About this exercise - All entries below are to be set down again, identical to the source.

[Extracted data entries]

━━━━━━━━━━━━━━━━━━━━

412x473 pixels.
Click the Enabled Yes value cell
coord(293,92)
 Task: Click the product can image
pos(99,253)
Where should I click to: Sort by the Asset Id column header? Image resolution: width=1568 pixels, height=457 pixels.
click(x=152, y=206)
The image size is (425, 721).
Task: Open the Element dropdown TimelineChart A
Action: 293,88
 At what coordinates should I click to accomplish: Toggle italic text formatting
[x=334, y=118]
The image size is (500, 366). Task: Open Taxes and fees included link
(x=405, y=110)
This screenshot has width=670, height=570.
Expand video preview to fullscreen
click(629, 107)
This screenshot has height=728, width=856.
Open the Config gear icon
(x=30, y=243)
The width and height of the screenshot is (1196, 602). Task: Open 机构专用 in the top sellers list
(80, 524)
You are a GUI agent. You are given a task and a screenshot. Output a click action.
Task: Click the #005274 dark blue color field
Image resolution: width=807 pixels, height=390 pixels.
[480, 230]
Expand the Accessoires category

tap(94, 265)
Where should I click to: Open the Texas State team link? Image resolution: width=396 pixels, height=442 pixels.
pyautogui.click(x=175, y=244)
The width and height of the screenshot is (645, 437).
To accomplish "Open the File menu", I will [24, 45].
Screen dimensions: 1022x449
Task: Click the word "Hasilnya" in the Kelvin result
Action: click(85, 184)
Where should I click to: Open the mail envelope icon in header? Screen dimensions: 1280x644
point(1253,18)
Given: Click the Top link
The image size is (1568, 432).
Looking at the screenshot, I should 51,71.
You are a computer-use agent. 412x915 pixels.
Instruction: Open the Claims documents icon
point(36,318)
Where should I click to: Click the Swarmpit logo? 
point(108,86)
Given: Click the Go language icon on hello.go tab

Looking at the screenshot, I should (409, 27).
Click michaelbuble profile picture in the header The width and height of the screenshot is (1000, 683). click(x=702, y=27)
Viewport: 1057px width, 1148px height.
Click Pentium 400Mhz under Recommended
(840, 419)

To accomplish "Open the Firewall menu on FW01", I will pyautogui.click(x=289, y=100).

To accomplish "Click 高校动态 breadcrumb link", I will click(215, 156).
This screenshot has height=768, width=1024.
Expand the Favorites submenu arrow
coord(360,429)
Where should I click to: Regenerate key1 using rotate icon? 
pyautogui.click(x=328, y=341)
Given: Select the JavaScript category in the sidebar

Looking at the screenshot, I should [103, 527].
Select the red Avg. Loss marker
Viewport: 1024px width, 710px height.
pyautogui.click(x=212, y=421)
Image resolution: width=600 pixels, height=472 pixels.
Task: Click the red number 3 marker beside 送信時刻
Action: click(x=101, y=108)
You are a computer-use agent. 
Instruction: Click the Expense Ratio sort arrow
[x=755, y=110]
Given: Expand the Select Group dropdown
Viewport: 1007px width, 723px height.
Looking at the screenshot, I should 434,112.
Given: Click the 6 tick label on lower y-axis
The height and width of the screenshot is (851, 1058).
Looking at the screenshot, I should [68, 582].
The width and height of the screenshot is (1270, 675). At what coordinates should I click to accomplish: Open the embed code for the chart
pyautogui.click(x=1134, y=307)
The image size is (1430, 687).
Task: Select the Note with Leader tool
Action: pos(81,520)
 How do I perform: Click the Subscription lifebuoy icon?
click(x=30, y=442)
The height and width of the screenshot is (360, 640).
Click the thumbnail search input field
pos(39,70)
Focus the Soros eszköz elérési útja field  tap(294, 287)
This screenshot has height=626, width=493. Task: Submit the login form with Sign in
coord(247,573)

━━━━━━━━━━━━━━━━━━━━

Answer -
412x473 pixels.
Click the Enabled Yes value cell
coord(293,92)
 Task: Click the product can image
pos(99,253)
Where should I click to: Sort by the Asset Id column header? Image resolution: width=1568 pixels, height=457 pixels.
click(x=152, y=206)
The image size is (425, 721).
Task: Open the Element dropdown TimelineChart A
Action: 293,88
 At what coordinates should I click to accomplish: Toggle italic text formatting
[x=334, y=118]
The image size is (500, 366). Task: Open Taxes and fees included link
(x=405, y=110)
This screenshot has width=670, height=570.
Expand video preview to fullscreen
click(629, 107)
This screenshot has height=728, width=856.
Open the Config gear icon
(x=30, y=243)
The width and height of the screenshot is (1196, 602). Task: Open 机构专用 in the top sellers list
(80, 524)
You are a GUI agent. You are given a task and a screenshot. Output a click action.
Task: Click the #005274 dark blue color field
Image resolution: width=807 pixels, height=390 pixels.
[480, 230]
Expand the Accessoires category

tap(94, 265)
Where should I click to: Open the Texas State team link? Image resolution: width=396 pixels, height=442 pixels.
pyautogui.click(x=175, y=244)
The width and height of the screenshot is (645, 437).
To accomplish "Open the File menu", I will [24, 45].
Screen dimensions: 1022x449
Task: Click the word "Hasilnya" in the Kelvin result
Action: click(85, 184)
Where should I click to: Open the mail envelope icon in header? Screen dimensions: 1280x644
point(1253,18)
Given: Click the Top link
The image size is (1568, 432).
Looking at the screenshot, I should 51,71.
You are a computer-use agent. 412x915 pixels.
Instruction: Open the Claims documents icon
point(36,318)
Where should I click to: Click the Swarmpit logo? 
point(108,86)
Given: Click the Go language icon on hello.go tab

Looking at the screenshot, I should (409, 27).
Click michaelbuble profile picture in the header The width and height of the screenshot is (1000, 683). click(x=702, y=27)
Viewport: 1057px width, 1148px height.
Click Pentium 400Mhz under Recommended
(840, 419)

To accomplish "Open the Firewall menu on FW01", I will pyautogui.click(x=289, y=100).

To accomplish "Click 高校动态 breadcrumb link", I will click(215, 156).
This screenshot has height=768, width=1024.
Expand the Favorites submenu arrow
coord(360,429)
Where should I click to: Regenerate key1 using rotate icon? 
pyautogui.click(x=328, y=341)
Given: Select the JavaScript category in the sidebar

Looking at the screenshot, I should [103, 527].
Select the red Avg. Loss marker
Viewport: 1024px width, 710px height.
pyautogui.click(x=212, y=421)
Image resolution: width=600 pixels, height=472 pixels.
Task: Click the red number 3 marker beside 送信時刻
Action: click(x=101, y=108)
You are a computer-use agent. 
Instruction: Click the Expense Ratio sort arrow
[x=755, y=110]
Given: Expand the Select Group dropdown
Viewport: 1007px width, 723px height.
Looking at the screenshot, I should 434,112.
Given: Click the 6 tick label on lower y-axis
The height and width of the screenshot is (851, 1058).
Looking at the screenshot, I should [68, 582].
The width and height of the screenshot is (1270, 675). At what coordinates should I click to accomplish: Open the embed code for the chart
pyautogui.click(x=1134, y=307)
The image size is (1430, 687).
Task: Select the Note with Leader tool
Action: pos(81,520)
 How do I perform: Click the Subscription lifebuoy icon?
click(x=30, y=442)
The height and width of the screenshot is (360, 640).
Click the thumbnail search input field
pos(39,70)
Focus the Soros eszköz elérési útja field  tap(294, 287)
This screenshot has height=626, width=493. Task: Submit the login form with Sign in
coord(247,573)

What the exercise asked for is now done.